Archaeo-Physics, LLC - geophysical survey and subsurface mapping

Case Study

Prehistoric Houses at CA-ORA-116

Newport Bay, Orange County, California

CA-ORA-116 is an Intermediate period (ca. 300 BC - AD 700) midden and habitation site at Newport Bay, Orange County, California. Lewis Somers of Archaeo-Physics conducted a geophysical survey of the site as part of a multi-disciplinary study of the site by Statistical research, Inc.

A number of archaeological features were identified on the basis of the geophysical data. This allowed archaeologists to pinpoint Features for excavation and to interpret excavation results within the greater context of the site.

Excavation at CA-ORA-116 was guided in part by the results of the resistance survey. The top image shows the Highpass filtered resistance data in color. The bottom image shows excavation units and identified house features overlaid on the resistance data.

In the image below, excavation units are overlaid in blue; the high resistance features circled in yellow were identified as house pits. These results show a clear correlation between resistance anomalies and prehistoric features.

Two interpretations of the magnetic field gradient data emphasize anomalies of different magnitudes. Prehistoric cultural features are likely to produce only very weak magnetic anomalies, typically less than 10 nanoTeslas (positive or negative) from the local mean. Anomalies of this magnitude can be difficult to detect in the presence of ferrous iron. Even small pieces of modern iron or steel debris can create anomalies of several hundred nT, obscuring any weak anomalies in the vicinity.

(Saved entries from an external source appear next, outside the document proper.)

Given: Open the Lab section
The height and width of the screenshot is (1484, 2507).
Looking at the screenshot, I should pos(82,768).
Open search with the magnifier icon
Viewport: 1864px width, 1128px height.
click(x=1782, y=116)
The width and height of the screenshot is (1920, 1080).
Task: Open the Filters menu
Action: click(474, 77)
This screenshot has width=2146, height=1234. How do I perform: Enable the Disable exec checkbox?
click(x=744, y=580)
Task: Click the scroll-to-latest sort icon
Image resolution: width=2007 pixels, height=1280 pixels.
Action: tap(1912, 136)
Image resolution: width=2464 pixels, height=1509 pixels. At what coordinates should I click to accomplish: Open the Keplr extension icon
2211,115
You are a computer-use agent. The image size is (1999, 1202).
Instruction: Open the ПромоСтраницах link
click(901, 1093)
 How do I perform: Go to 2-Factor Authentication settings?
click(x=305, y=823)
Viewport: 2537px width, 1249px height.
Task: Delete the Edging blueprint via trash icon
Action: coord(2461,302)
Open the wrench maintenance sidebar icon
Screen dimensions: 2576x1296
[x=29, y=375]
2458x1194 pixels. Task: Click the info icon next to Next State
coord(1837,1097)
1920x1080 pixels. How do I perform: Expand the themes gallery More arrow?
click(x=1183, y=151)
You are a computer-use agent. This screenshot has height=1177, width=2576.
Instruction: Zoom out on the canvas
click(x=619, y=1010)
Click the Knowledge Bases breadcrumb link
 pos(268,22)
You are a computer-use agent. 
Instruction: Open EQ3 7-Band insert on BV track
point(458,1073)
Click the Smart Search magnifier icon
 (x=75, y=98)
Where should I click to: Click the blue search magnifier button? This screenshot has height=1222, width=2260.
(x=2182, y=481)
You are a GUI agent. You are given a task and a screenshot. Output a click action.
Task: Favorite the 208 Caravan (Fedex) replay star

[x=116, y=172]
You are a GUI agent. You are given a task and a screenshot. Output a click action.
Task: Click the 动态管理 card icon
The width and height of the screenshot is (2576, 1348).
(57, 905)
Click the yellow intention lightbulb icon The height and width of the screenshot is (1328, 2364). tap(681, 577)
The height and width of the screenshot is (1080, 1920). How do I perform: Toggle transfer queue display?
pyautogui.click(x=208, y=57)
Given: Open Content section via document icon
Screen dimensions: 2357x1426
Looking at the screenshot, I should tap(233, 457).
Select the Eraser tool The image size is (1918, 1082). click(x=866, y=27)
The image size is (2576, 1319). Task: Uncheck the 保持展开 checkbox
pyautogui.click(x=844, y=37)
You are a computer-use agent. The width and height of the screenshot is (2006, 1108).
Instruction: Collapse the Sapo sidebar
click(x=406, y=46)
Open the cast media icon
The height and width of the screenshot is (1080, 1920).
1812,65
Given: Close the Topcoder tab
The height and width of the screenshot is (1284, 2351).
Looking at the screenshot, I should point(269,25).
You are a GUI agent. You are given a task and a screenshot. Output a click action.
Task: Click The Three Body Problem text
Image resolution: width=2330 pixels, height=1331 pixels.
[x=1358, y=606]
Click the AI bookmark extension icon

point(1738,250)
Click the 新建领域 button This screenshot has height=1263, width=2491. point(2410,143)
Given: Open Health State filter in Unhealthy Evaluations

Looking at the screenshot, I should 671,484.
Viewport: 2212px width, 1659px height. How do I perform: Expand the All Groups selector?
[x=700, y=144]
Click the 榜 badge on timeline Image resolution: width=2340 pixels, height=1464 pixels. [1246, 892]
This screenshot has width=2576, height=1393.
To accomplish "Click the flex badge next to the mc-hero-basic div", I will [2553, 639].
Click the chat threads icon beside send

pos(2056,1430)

With appropriate processing it is possible to distinguish weak anomalies even in the presence of strong anomalies caused by ferrous iron. The top image shows the magnetic data within the expected range of prehistoric features. For example, house features identified by excavation (see resistivity map) are associated with weak magnetic highs. Some anomalies within this range are obviously historic in origin, such as the two parallel linear magnetic lows caused by modern vehicle tracks. While anomalies of modern origin may not directly inform us of prehistoric site use, they can reveal modern disturbance which may impact the site. The bottom image shows high amplitude magnetic anomalies which are caused by historic iron debris.

Reference: House Pits and Middens, a Methodological Study of Site Structure and Formation Processes at CA-ORA-116, Newport Bay, Orange County, California. Donn R. Grenda, Christopher J. Doolittle, and Jeffrey H. Altschul, eds. Technical Series 69, Statistical Research, Inc. Tuscon, AZ; Redlands, CA 1998.